- What you should do:
With pictures omitted, the line containing "Where should I" and all later lines of the records below are to be restated word for word.

===== Records for this exercise

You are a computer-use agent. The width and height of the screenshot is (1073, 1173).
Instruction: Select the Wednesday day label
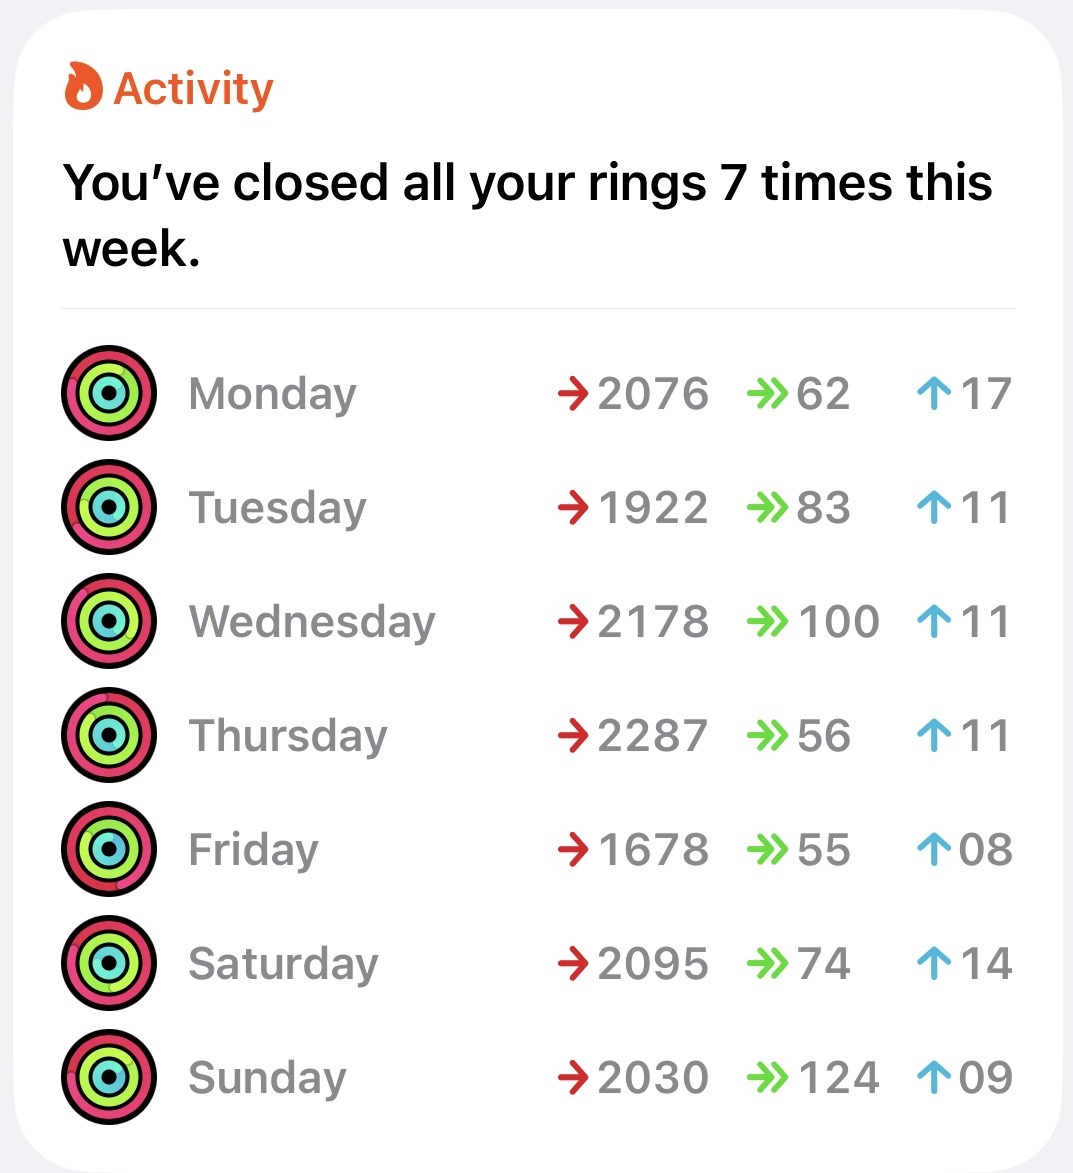pos(312,621)
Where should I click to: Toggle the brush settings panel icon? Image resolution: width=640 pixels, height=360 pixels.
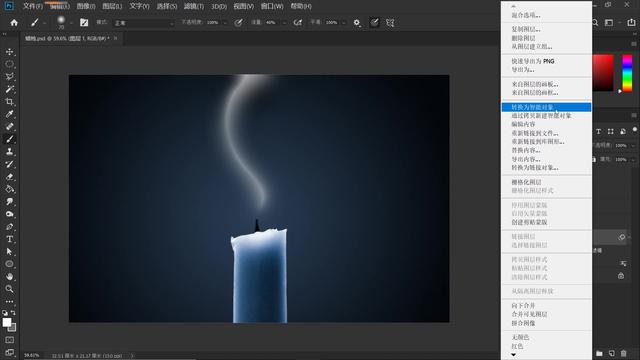[x=84, y=23]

==========

- Problem solution:
Where should I click to: Toggle the brush settings panel icon? Image resolution: width=640 pixels, height=360 pixels.
[x=84, y=23]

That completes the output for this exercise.